» Kutipan Teks
•••

MOJOK.CO – Menteri Indonesia sibuk membuat gimmick demi terlihat bekerja, ketika rakyat kecil sudah sangat lelah untuk merasa baik-baik saja.
Bu Risma, Menteri Sosial kita, sibuk memindahkan gundukan pasir dan batu menggunakan tangan ketika mengunjungi korban bencana erupsi Gunung Semeru.
Sebelum saya lanjut menulis, coba Anda baca lagi kalimat pertama di atas. Sudah? Baik, mari lanjut.
Menurut data yang saya temukan, Kementerian Sosial (Kemensos) mendapatkan alokasi dana sebesar Rp92,817 triliun. Sekitar Rp42,4 triliun di antaranya khusus untuk bansos. Selain kewenangan atas dana, sebagai menteri, Bu Risma juga membawahi banyak lembaga dan satuan dinas. Ingat ini baik-baik, ya.
Salah satu bentuk kewenangan Bu Risma sebagai Menteri Sosial adalah menurunkan alat berat. Selain itu, dia juga bisa mengerahkan tenaga manusia untuk membereskan gundukan pasir dan tanah itu.
Tapi nanti dulu. Itu, kan, pikiran orang yang taktis. Mungkin karena terbiasa mengurus taman bunga dan marah-marah, Bu Risma lupa caranya jadi menteri. Dia berpikir bahwa dengan mengais tumpukan tanah, di bawah hujan (dipayungi sama ajudan tentu saja), akan membuatnya terlihat sedang bekerja.
Apakah cuma Bu Risma, sosok menteri, yang bekerja seperti ini? Ternyata nggak juga.

•••

» Data yang Ditampilkan
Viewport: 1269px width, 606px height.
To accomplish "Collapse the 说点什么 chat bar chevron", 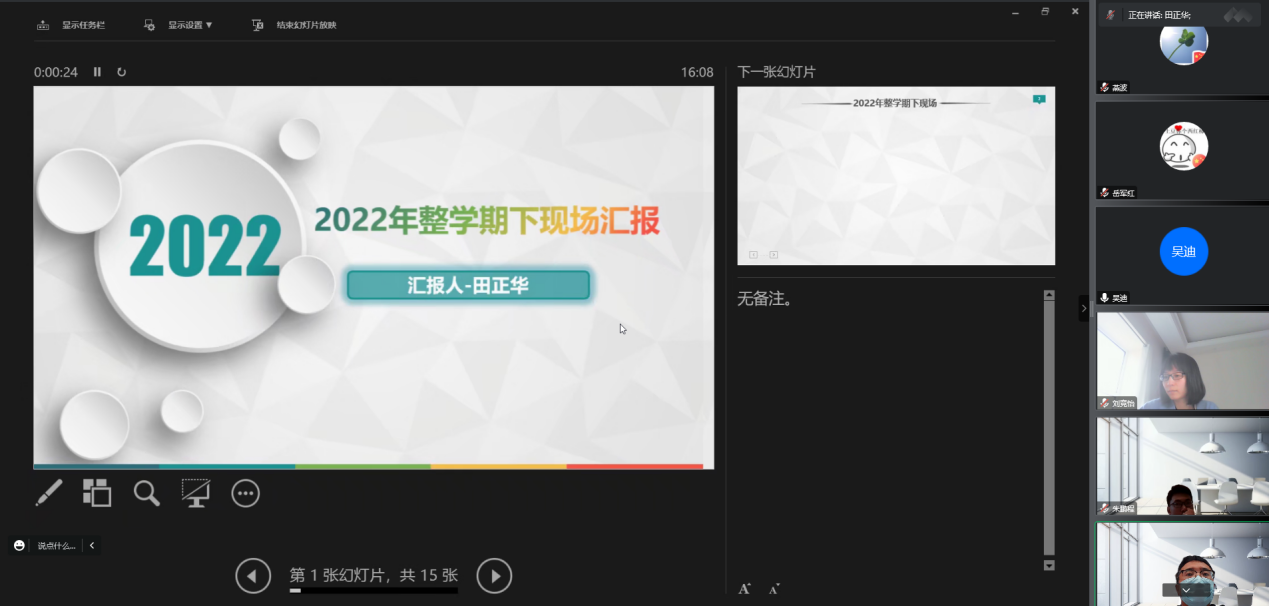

•••

» Yang Perlu Dikerjakan
Ketik ulang dengan tepat sebagian artikel tentang Menteri Sosial, mulai dari bagian yang memuat "MOJOK.CO – Menteri", lalu berhenti setelah "dan tanah itu.".

» Jawaban Tugas Ini
MOJOK.CO – Menteri Indonesia sibuk membuat gimmick demi terlihat bekerja, ketika rakyat kecil sudah sangat lelah untuk merasa baik-baik saja.
Bu Risma, Menteri Sosial kita, sibuk memindahkan gundukan pasir dan batu menggunakan tangan ketika mengunjungi korban bencana erupsi Gunung Semeru.
Sebelum saya lanjut menulis, coba Anda baca lagi kalimat pertama di atas. Sudah? Baik, mari lanjut.
Menurut data yang saya temukan, Kementerian Sosial (Kemensos) mendapatkan alokasi dana sebesar Rp92,817 triliun. Sekitar Rp42,4 triliun di antaranya khusus untuk bansos. Selain kewenangan atas dana, sebagai menteri, Bu Risma juga membawahi banyak lembaga dan satuan dinas. Ingat ini baik-baik, ya.
Salah satu bentuk kewenangan Bu Risma sebagai Menteri Sosial adalah menurunkan alat berat. Selain itu, dia juga bisa mengerahkan tenaga manusia untuk membereskan gundukan pasir dan tanah itu.